----- Data for this task

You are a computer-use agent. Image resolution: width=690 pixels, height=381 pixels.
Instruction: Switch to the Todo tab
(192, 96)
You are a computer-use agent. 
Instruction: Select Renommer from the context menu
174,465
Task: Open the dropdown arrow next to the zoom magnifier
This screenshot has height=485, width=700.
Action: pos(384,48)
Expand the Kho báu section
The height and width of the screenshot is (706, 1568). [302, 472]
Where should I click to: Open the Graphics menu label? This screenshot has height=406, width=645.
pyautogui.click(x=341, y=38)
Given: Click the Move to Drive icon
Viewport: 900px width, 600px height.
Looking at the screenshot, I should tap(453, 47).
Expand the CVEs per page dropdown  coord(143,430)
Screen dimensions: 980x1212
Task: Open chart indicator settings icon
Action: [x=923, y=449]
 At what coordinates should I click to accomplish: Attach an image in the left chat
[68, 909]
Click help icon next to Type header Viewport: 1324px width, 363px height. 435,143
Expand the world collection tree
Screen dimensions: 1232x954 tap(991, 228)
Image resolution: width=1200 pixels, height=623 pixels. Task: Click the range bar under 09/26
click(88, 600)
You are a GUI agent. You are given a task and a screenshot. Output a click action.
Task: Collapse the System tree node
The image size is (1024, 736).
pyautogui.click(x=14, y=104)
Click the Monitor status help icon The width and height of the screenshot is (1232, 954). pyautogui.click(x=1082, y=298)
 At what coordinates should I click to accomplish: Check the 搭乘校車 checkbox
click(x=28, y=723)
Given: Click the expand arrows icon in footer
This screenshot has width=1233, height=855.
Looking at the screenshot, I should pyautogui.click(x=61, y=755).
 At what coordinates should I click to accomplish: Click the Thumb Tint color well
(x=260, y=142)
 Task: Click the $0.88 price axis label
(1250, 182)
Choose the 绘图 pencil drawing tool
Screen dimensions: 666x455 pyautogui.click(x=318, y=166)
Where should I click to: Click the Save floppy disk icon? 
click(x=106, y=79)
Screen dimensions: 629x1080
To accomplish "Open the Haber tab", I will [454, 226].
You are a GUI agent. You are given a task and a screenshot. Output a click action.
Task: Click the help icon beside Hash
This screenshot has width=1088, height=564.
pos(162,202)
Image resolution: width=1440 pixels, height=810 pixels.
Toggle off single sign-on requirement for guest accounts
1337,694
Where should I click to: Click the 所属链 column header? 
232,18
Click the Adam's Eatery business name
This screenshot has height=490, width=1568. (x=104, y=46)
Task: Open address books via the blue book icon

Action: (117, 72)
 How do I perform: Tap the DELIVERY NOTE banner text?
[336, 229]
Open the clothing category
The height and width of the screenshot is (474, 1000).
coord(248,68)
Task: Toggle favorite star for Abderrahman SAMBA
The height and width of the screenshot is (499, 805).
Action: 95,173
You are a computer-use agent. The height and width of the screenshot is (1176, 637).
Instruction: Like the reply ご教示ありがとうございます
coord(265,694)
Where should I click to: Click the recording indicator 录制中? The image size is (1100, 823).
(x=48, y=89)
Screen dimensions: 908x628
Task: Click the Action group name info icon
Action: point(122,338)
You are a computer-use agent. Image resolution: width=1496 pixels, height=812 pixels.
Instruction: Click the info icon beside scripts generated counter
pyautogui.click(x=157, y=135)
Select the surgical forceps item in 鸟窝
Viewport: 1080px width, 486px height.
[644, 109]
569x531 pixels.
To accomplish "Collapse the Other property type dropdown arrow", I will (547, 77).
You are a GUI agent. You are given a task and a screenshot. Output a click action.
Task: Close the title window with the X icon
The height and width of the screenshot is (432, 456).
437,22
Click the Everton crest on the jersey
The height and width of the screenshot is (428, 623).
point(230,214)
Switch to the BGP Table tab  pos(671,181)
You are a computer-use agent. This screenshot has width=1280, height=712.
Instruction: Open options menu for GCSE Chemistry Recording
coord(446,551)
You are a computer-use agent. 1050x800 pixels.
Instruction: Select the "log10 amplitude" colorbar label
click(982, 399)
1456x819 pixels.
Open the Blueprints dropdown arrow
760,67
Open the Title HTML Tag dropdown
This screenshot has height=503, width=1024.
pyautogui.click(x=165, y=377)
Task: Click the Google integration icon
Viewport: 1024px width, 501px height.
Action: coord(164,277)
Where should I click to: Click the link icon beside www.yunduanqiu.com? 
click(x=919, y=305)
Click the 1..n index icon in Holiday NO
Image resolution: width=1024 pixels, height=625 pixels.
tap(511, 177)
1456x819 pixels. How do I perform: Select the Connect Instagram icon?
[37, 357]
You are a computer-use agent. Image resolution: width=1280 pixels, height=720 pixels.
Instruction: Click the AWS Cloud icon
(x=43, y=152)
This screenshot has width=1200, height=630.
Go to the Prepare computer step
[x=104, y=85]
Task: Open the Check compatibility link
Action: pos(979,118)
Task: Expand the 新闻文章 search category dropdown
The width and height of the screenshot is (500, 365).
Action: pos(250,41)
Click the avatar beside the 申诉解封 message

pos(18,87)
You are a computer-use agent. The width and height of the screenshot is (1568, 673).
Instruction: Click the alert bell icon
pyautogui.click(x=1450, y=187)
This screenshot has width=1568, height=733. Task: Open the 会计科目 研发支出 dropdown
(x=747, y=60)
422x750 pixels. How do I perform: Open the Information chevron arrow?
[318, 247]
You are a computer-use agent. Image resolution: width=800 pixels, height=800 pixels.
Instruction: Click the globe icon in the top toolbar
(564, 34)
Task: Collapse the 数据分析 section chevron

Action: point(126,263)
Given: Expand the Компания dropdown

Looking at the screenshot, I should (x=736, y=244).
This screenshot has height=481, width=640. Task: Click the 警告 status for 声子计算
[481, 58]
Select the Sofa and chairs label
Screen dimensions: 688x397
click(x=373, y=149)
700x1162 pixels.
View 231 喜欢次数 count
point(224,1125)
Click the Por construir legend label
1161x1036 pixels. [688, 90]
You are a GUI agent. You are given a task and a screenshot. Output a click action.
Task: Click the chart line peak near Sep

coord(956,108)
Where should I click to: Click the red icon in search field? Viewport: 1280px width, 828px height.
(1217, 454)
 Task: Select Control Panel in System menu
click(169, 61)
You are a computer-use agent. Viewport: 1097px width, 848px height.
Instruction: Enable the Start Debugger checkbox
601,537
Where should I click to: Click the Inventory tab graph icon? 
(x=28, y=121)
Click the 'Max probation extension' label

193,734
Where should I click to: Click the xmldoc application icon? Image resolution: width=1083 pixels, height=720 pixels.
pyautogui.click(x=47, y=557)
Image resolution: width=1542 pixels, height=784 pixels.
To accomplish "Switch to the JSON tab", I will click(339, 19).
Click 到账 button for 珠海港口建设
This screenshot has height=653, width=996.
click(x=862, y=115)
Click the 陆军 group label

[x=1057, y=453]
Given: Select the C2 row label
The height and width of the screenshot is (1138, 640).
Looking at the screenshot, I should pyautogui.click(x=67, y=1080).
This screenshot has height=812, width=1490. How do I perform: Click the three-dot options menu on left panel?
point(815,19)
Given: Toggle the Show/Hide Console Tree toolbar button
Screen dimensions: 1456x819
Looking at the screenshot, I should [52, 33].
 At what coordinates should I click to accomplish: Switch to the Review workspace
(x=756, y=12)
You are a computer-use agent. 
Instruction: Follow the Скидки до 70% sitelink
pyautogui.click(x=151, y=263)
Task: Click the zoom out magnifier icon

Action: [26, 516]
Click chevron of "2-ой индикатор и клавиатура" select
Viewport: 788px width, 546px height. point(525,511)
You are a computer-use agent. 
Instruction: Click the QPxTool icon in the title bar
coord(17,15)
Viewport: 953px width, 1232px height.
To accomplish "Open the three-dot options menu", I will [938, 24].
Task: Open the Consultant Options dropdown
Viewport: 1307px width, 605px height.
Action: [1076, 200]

----------

**Task description:**
Repeat, word for word, the entries above, starting at the line that contains "You are a computer-use agent. 1050x800" and ending after the line that contains "(x=43, y=152)", including both of those lines.

**Correct output:**
You are a computer-use agent. 1050x800 pixels.
Instruction: Select the "log10 amplitude" colorbar label
click(982, 399)
1456x819 pixels.
Open the Blueprints dropdown arrow
760,67
Open the Title HTML Tag dropdown
This screenshot has height=503, width=1024.
pyautogui.click(x=165, y=377)
Task: Click the Google integration icon
Viewport: 1024px width, 501px height.
Action: coord(164,277)
Where should I click to: Click the link icon beside www.yunduanqiu.com? 
click(x=919, y=305)
Click the 1..n index icon in Holiday NO
Image resolution: width=1024 pixels, height=625 pixels.
tap(511, 177)
1456x819 pixels. How do I perform: Select the Connect Instagram icon?
[37, 357]
You are a computer-use agent. Image resolution: width=1280 pixels, height=720 pixels.
Instruction: Click the AWS Cloud icon
(x=43, y=152)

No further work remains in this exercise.